La prise en charge sociale des personnes prostituées, ensuite, est déterminante. Il faut veiller à ne pas opposer d'un coté les acteurs de la santé et, de l'autre, ceux du social, au prétexte qu'ils seraient guidés par des objectifs ou des principes différents. Pour être efficaces sur le terrain, c'est la complémentarité de leurs actions que nous devons systématiquement rechercher. Or, la coordination entre ces acteurs peut, c'est un euphémisme, être améliorée. Cela passe, par exemple, par des formations communes. Une circulaire interministérielle pourrait renforcer, au niveau des régions, les formations entre professionnels de la santé, du social, de la police et de la justice, comme cela existe en matière de lutte contre les addictions.
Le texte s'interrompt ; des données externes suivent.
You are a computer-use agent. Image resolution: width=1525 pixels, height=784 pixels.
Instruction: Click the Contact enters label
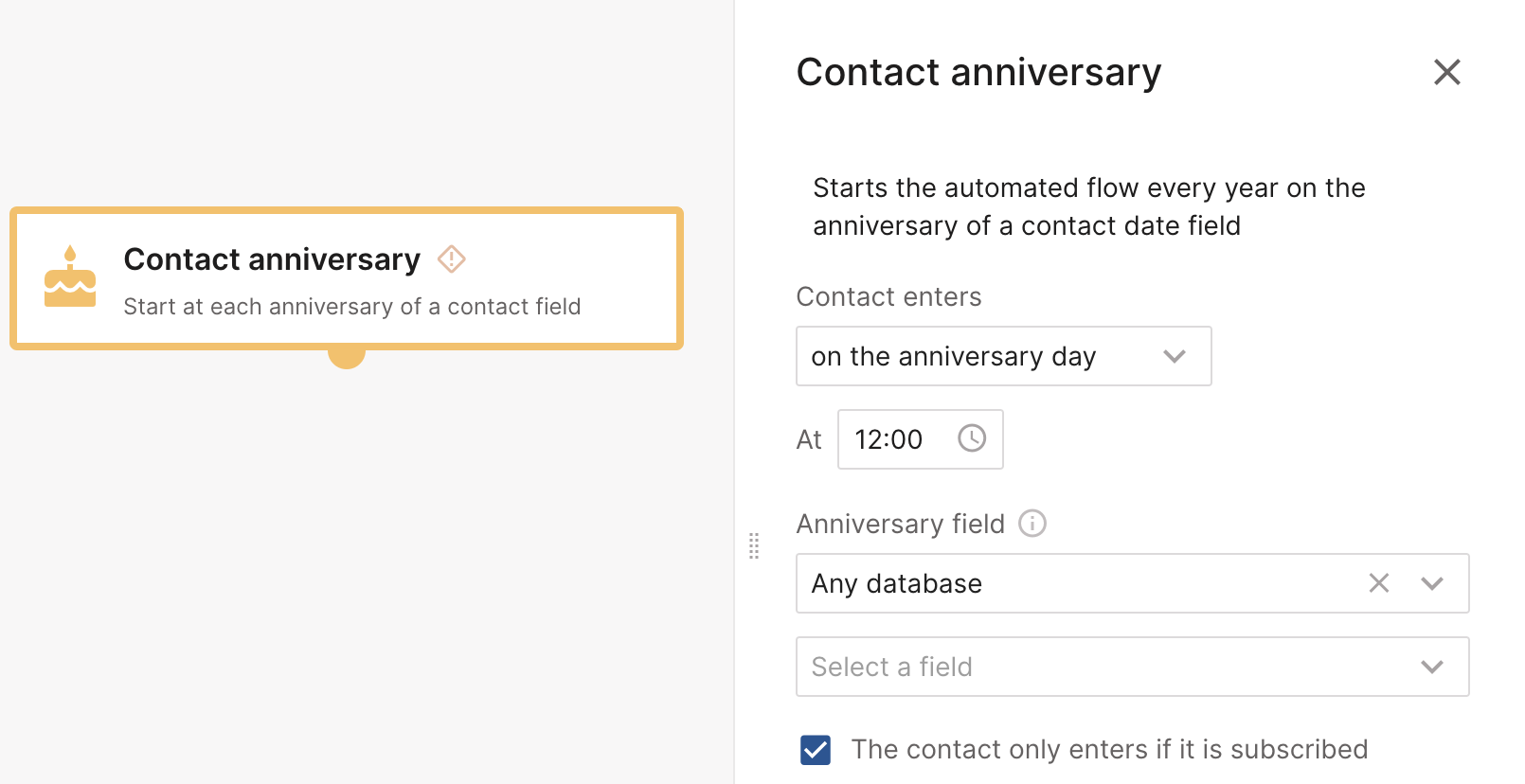888,296
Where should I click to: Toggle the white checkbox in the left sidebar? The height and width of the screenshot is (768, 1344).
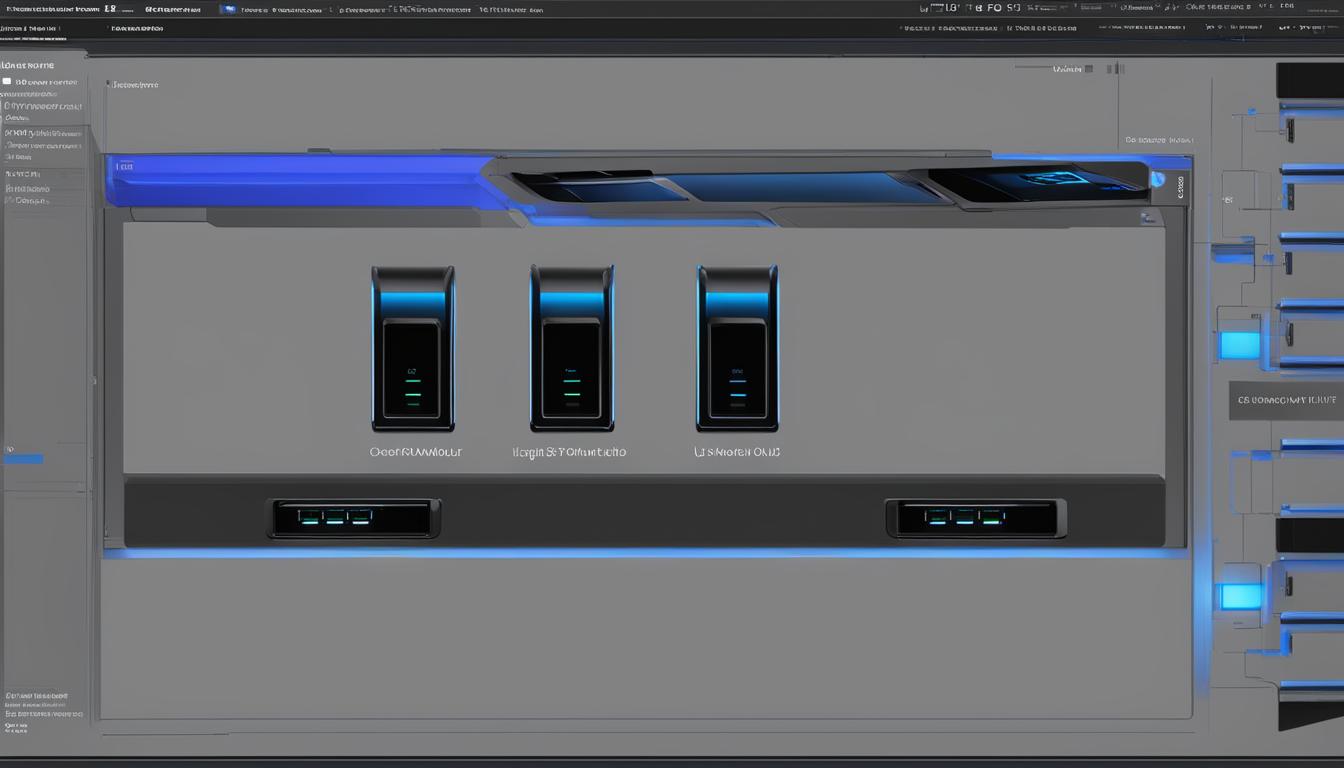[x=7, y=82]
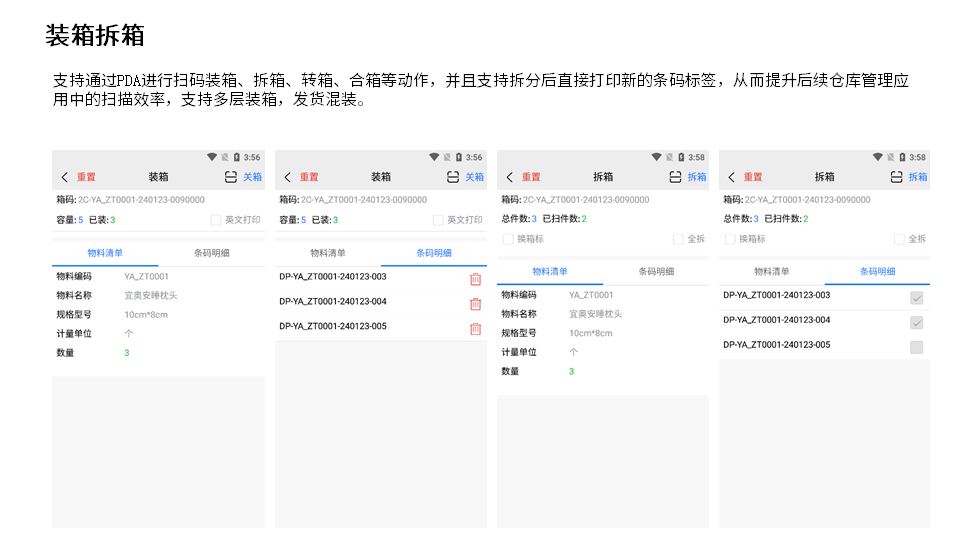Tap the red 重置 button on the 装箱 screen
The height and width of the screenshot is (540, 960).
pos(87,177)
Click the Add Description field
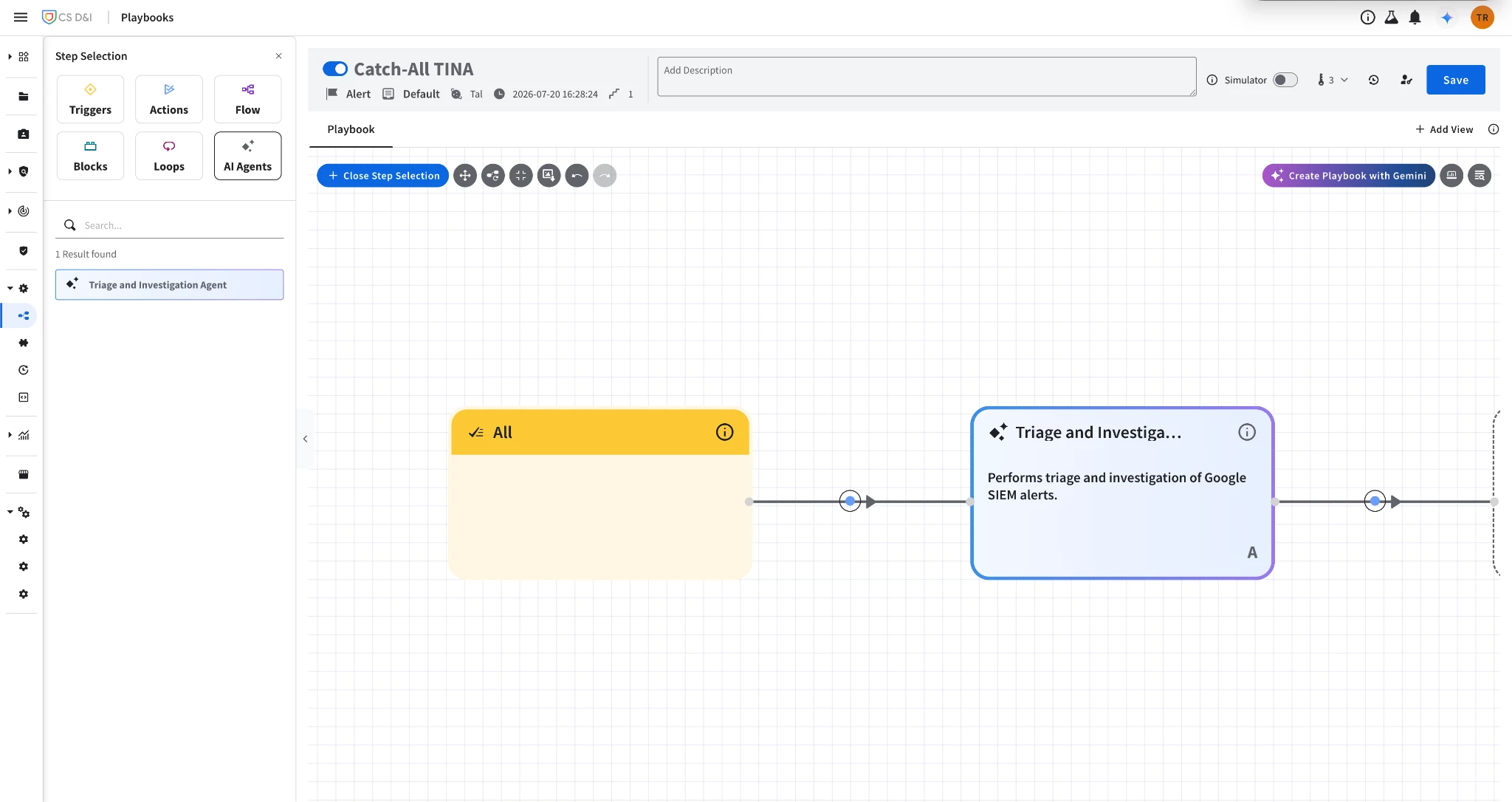This screenshot has height=802, width=1512. [x=927, y=76]
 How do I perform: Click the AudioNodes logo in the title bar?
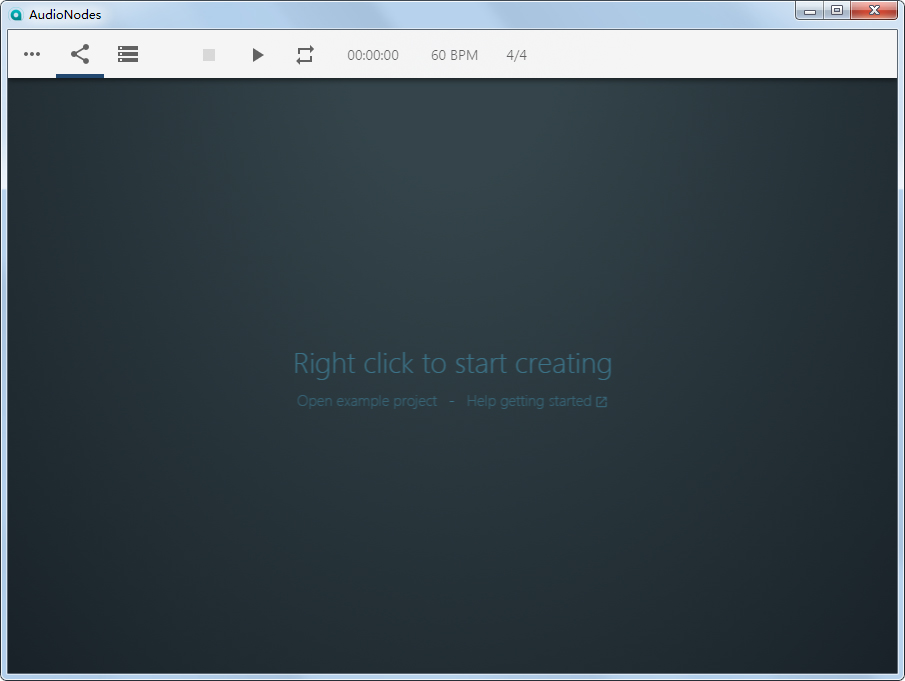coord(15,14)
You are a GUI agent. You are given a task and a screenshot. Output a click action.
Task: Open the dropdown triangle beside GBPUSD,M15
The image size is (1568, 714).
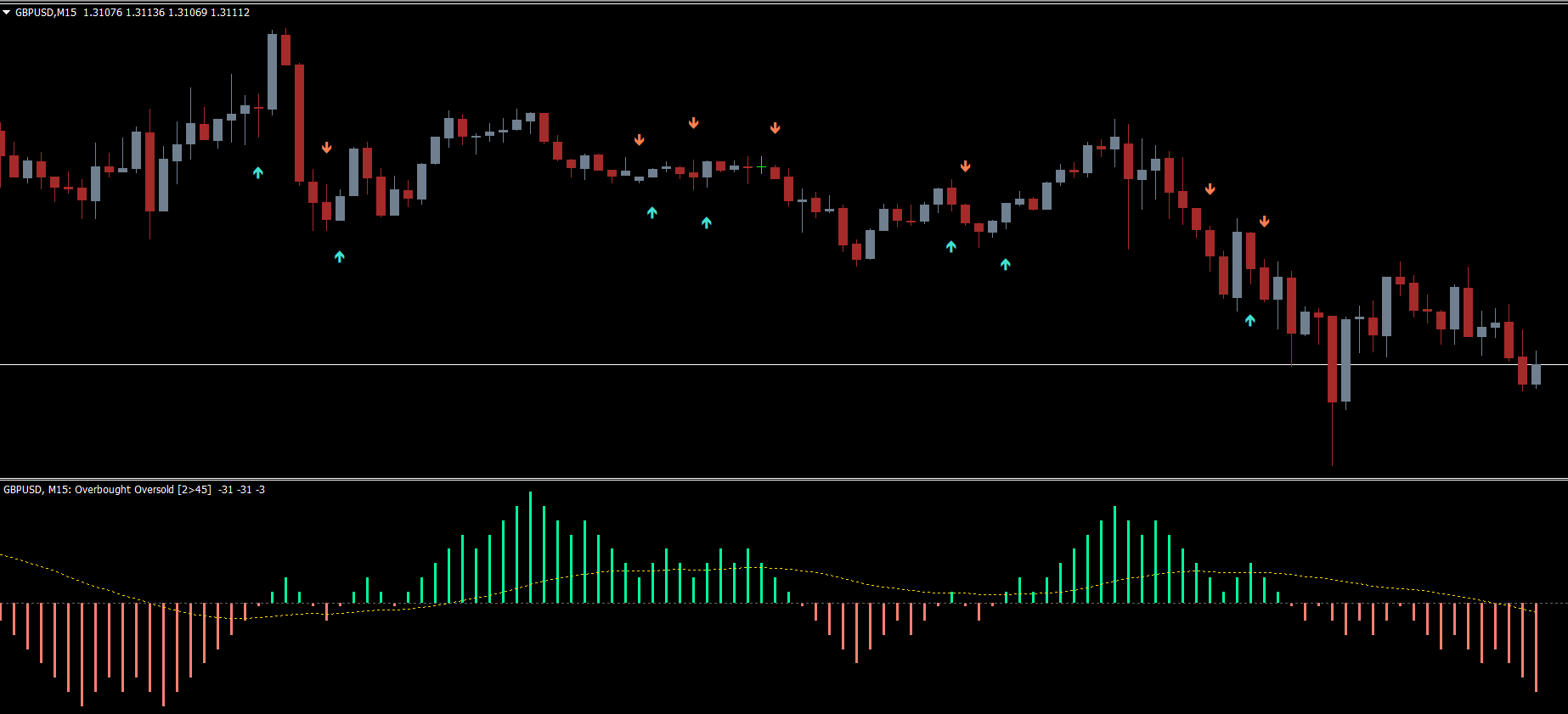pyautogui.click(x=7, y=13)
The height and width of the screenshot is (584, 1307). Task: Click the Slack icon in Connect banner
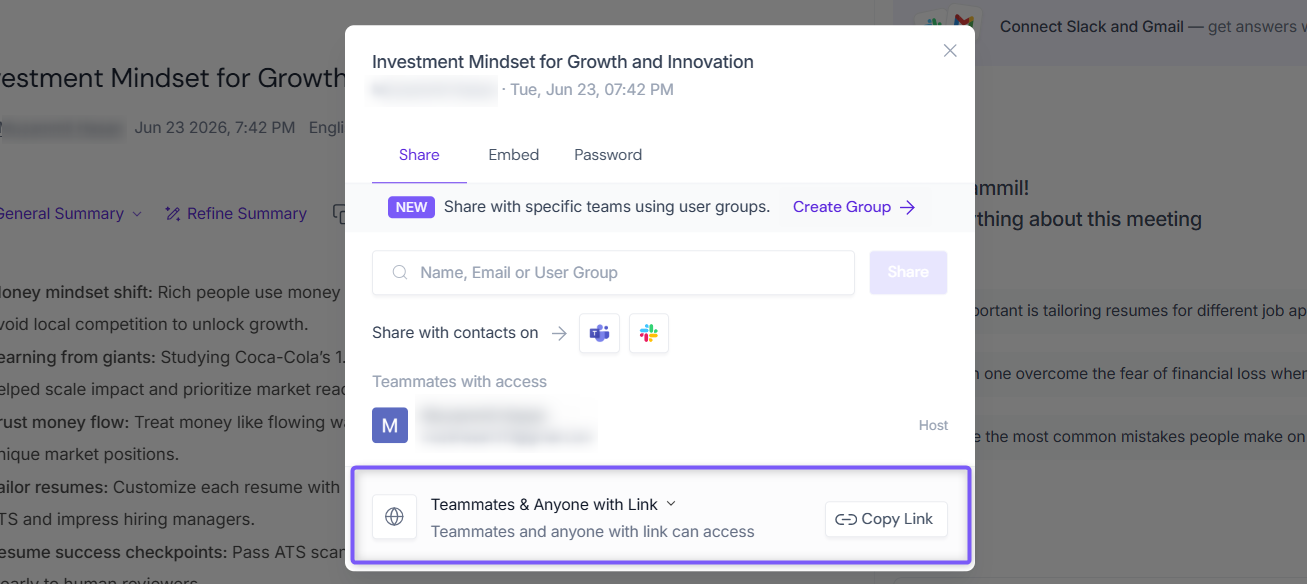[934, 22]
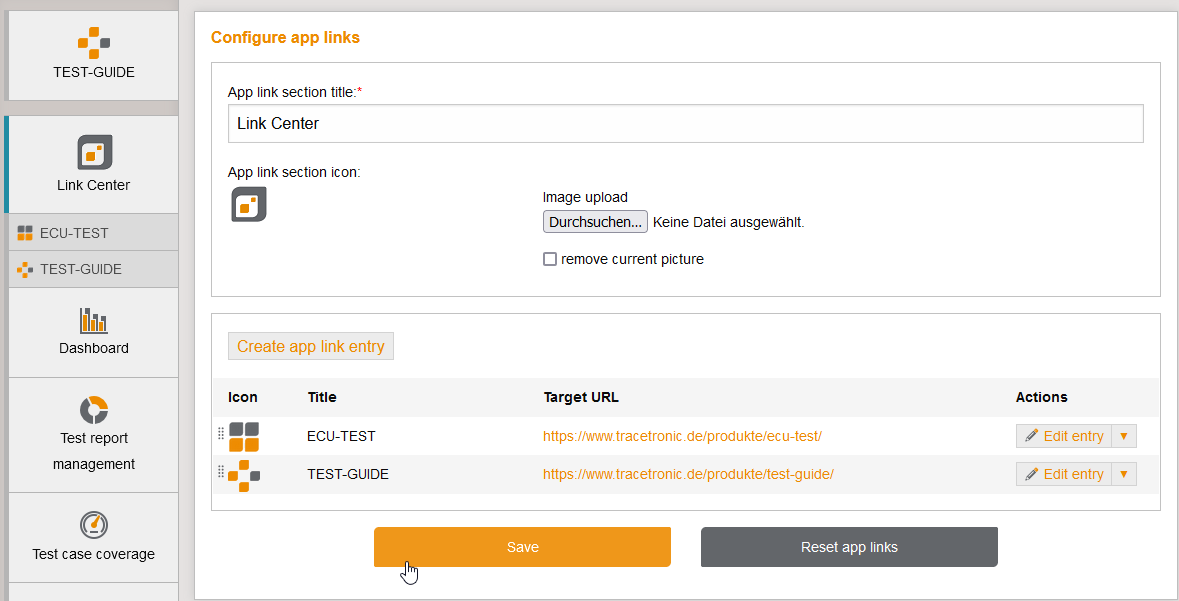Create a new app link entry
The height and width of the screenshot is (601, 1179).
coord(310,345)
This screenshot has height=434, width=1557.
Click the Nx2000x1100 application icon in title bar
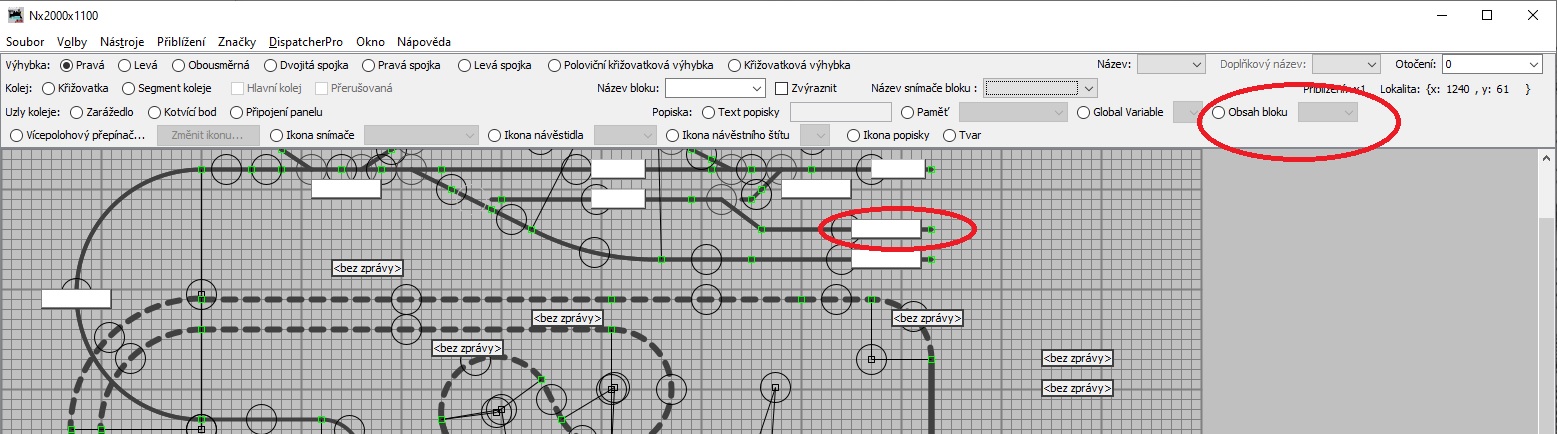(x=15, y=16)
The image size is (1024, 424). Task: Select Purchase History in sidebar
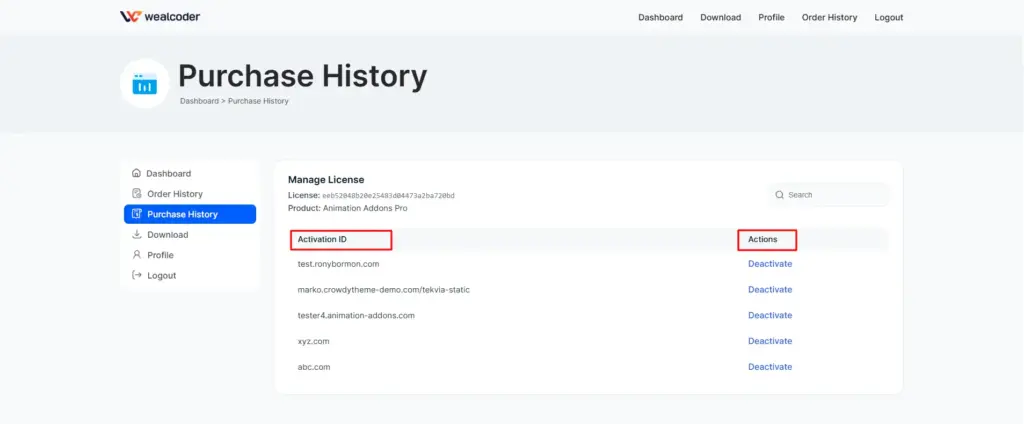182,214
Enfin, la proposition de loi prévoit un parcours de sortie de la prostitution, qui permet à la personne d'accéder à des aides et à un appui. J'attire votre attention sur ce point. Nous devons veiller à ne pas laisser penser que seules des personnes sortant de la prostitution auraient droit à des aides. Une certaine souplesse devra être trouvée dans l'application, afin de ne pas remettre en cause l'inconditionnalité des aides. Nous savons que la sortie de la prostitution peut être longue, c'est un parcours difficile qui n'est pas à l'abri des rechutes. Il ne suffit pas de conclure un contrat en en appelant à la responsabilité des personnes concernées. Il s'agit de faire preuve de souplesse et de ne pas réserver notre aide à ceux qui sortent définitivement de la prostitution mais bien plutôt d'accompagner un parcours de sortie de la prostitution.